Data under study:
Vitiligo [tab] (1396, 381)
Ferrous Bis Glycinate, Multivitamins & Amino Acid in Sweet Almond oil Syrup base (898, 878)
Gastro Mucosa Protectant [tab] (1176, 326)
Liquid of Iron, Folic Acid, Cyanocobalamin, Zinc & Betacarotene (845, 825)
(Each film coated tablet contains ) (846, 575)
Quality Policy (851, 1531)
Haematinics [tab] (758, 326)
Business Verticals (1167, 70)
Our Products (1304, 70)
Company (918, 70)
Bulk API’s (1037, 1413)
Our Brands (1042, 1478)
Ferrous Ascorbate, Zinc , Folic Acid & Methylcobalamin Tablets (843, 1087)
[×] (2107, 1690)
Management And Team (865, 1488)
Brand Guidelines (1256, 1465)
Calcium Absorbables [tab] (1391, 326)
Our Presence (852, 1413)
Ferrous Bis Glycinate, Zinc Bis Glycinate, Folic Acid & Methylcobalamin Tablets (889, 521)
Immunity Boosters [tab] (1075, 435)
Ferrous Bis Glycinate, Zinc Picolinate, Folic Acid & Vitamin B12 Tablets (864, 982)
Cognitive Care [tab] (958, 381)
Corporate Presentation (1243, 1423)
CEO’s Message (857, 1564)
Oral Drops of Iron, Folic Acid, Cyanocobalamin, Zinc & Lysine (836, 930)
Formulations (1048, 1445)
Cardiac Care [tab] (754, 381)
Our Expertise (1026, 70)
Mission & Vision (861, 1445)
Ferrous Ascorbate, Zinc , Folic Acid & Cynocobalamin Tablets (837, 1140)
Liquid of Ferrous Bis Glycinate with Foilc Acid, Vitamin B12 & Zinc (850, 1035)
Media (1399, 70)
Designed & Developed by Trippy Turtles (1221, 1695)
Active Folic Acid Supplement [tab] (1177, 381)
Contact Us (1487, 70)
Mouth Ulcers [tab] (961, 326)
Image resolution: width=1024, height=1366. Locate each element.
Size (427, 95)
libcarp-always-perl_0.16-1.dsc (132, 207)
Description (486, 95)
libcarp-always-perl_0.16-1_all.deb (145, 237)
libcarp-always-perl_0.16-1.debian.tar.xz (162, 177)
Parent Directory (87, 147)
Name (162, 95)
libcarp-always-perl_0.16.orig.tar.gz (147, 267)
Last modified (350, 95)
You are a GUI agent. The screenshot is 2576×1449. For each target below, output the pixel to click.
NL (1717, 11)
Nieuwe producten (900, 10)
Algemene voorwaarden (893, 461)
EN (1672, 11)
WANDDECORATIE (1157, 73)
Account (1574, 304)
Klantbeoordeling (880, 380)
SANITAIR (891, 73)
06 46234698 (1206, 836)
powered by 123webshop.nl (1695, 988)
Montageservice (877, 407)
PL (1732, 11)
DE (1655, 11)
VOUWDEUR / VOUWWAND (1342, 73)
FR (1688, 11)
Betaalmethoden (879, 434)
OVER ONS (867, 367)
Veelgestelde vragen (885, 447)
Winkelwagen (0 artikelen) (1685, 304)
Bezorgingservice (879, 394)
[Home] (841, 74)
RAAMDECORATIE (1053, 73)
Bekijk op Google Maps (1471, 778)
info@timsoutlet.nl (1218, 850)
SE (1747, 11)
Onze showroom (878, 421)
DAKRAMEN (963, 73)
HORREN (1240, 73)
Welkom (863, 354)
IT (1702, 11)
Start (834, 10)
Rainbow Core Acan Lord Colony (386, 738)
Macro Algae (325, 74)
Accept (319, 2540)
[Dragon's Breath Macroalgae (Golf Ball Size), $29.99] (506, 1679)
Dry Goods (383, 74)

Task to complete: Output the data above exactly, please, line for line.

The answer:
Vitiligo [tab] (1396, 381)
Ferrous Bis Glycinate, Multivitamins & Amino Acid in Sweet Almond oil Syrup base (898, 878)
Gastro Mucosa Protectant [tab] (1176, 326)
Liquid of Iron, Folic Acid, Cyanocobalamin, Zinc & Betacarotene (845, 825)
(Each film coated tablet contains ) (846, 575)
Quality Policy (851, 1531)
Haematinics [tab] (758, 326)
Business Verticals (1167, 70)
Our Products (1304, 70)
Company (918, 70)
Bulk API’s (1037, 1413)
Our Brands (1042, 1478)
Ferrous Ascorbate, Zinc , Folic Acid & Methylcobalamin Tablets (843, 1087)
[×] (2107, 1690)
Management And Team (865, 1488)
Brand Guidelines (1256, 1465)
Calcium Absorbables [tab] (1391, 326)
Our Presence (852, 1413)
Ferrous Bis Glycinate, Zinc Bis Glycinate, Folic Acid & Methylcobalamin Tablets (889, 521)
Immunity Boosters [tab] (1075, 435)
Ferrous Bis Glycinate, Zinc Picolinate, Folic Acid & Vitamin B12 Tablets (864, 982)
Cognitive Care [tab] (958, 381)
Corporate Presentation (1243, 1423)
CEO’s Message (857, 1564)
Oral Drops of Iron, Folic Acid, Cyanocobalamin, Zinc & Lysine (836, 930)
Formulations (1048, 1445)
Cardiac Care [tab] (754, 381)
Our Expertise (1026, 70)
Mission & Vision (861, 1445)
Ferrous Ascorbate, Zinc , Folic Acid & Cynocobalamin Tablets (837, 1140)
Liquid of Ferrous Bis Glycinate with Foilc Acid, Vitamin B12 & Zinc (850, 1035)
Media (1399, 70)
Designed & Developed by Trippy Turtles (1221, 1695)
Active Folic Acid Supplement [tab] (1177, 381)
Contact Us (1487, 70)
Mouth Ulcers [tab] (961, 326)
Image resolution: width=1024, height=1366. Locate each element.
Size (427, 95)
libcarp-always-perl_0.16-1.dsc (132, 207)
Description (486, 95)
libcarp-always-perl_0.16-1_all.deb (145, 237)
libcarp-always-perl_0.16-1.debian.tar.xz (162, 177)
Parent Directory (87, 147)
Name (162, 95)
libcarp-always-perl_0.16.orig.tar.gz (147, 267)
Last modified (350, 95)
You are a GUI agent. The screenshot is 2576×1449. For each target below, output the pixel to click.
NL (1717, 11)
Nieuwe producten (900, 10)
Algemene voorwaarden (893, 461)
EN (1672, 11)
WANDDECORATIE (1157, 73)
Account (1574, 304)
Klantbeoordeling (880, 380)
SANITAIR (891, 73)
06 46234698 (1206, 836)
powered by 123webshop.nl (1695, 988)
Montageservice (877, 407)
PL (1732, 11)
DE (1655, 11)
VOUWDEUR / VOUWWAND (1342, 73)
FR (1688, 11)
Betaalmethoden (879, 434)
OVER ONS (867, 367)
Veelgestelde vragen (885, 447)
Winkelwagen (0 artikelen) (1685, 304)
Bezorgingservice (879, 394)
[Home] (841, 74)
RAAMDECORATIE (1053, 73)
Bekijk op Google Maps (1471, 778)
info@timsoutlet.nl (1218, 850)
SE (1747, 11)
Onze showroom (878, 421)
DAKRAMEN (963, 73)
HORREN (1240, 73)
Welkom (863, 354)
IT (1702, 11)
Start (834, 10)
Rainbow Core Acan Lord Colony (386, 738)
Macro Algae (325, 74)
Accept (319, 2540)
[Dragon's Breath Macroalgae (Golf Ball Size), $29.99] (506, 1679)
Dry Goods (383, 74)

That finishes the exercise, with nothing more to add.